Due to this question, I'm wondering about a list of some interesting examples of when the probability that something was going to occur was $0$ and occurs anyways.

I suppose a really basic example could be that the probability that a random number picked between $1$ and $n$ is prime tends to be $0$ as $n\to\infty$, but there are still an infinite amount of primes.

However, I'm interested in less trivial cases (preferably a list) that might very well blow my mind.

Notice: This is not the same as something impossible to occur nor is it the same as something unlikely to occur. Please see Zero probability and impossibility for some explanation.

Answer 1

There is no way to choose a random integer with a probability distribution uniform on the integers: the probability of any particular integer will be $0$.

Is getting a random integer even possible?

Answer 2

Maybe an interesting example you have not seen: a Wiener process is a continuous version of a random walk. If I generate a Wiener process for $T$ seconds then the probability of generating exactly this process is 0.

Answer 3

If you're looking for an example of a nonempty set of measure zero, that's easy: take the set $\{2,5,8\},$ or the Cantor set.

If you're looking for an example of a "real life" event which has probability zero and happens anyway, forget it: probability zero events don't happen. Here are a couple of fake examples:

"Toss a coin an infinite number of times; whatever sequence of heads and tails comes up is a probability zero event."

Nope. In the real world, there is no such thing as an infinite sequence of coin tosses.

"A continuous random variable has to take some real value, but the probability of any real number is zero."

Nope. In real life, a continuous random variable is never observed to take a real number as its value, it is only observed to land in an interval, which has positive measure.

Answer 4

If the probability of an event a random variable is $0$ and the event is surely in the set of possible outcomes, then the only way this is possible is if there are an infinite amount of possibilities.

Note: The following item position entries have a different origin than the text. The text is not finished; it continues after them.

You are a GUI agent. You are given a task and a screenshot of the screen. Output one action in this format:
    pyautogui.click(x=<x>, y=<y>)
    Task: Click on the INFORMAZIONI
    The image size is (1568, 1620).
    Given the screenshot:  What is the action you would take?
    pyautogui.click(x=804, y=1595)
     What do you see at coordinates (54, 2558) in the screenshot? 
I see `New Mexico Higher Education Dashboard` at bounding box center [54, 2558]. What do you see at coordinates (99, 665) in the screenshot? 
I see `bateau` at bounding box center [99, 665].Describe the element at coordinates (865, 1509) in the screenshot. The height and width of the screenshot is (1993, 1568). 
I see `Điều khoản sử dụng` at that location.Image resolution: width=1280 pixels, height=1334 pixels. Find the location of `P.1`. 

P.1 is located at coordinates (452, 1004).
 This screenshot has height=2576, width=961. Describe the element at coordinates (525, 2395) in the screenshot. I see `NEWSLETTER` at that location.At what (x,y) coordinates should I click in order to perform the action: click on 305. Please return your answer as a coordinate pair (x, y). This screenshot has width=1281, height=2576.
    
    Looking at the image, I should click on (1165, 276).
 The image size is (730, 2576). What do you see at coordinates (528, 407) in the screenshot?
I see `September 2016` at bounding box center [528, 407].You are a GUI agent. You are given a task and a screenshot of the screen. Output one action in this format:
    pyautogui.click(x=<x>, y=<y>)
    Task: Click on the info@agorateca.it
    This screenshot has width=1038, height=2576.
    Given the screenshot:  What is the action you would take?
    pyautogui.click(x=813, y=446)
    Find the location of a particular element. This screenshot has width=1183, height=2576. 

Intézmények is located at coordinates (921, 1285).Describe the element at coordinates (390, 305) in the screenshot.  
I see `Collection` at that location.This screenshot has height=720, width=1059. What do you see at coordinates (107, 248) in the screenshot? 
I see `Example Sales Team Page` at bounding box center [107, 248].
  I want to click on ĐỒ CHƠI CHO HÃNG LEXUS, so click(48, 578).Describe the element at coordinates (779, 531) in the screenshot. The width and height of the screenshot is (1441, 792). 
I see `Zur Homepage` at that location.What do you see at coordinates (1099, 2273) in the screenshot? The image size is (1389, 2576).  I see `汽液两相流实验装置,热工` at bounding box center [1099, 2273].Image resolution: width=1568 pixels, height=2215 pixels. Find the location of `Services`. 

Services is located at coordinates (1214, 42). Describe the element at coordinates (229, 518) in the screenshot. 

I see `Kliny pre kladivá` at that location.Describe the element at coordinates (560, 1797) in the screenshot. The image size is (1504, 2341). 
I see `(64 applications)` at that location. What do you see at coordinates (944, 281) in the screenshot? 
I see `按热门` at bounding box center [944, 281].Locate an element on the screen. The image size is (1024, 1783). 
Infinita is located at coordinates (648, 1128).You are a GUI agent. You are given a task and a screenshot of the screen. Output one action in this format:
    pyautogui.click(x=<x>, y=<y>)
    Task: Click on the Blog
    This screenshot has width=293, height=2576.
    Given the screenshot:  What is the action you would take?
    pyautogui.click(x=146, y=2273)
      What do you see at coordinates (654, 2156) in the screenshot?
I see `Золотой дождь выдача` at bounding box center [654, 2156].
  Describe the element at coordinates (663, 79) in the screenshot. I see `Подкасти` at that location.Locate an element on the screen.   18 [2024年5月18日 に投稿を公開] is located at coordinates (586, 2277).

As it seems to me you are not interested in any cases where there are an infinite amount of outcomes, then nothing "non-trivial" can be found.

Answer 5

A paradox may provide an example.

The unexpected hanging paradox (described here, for example) describes a process for determining that an event has zero probability of occurring, yet the event still occurs.

This, and similar paradoxes, doesn't require an infinite range of probabilities.

But given the self-contradictory nature of your premise, I doubt that you will discover any example that isn't paradoxical.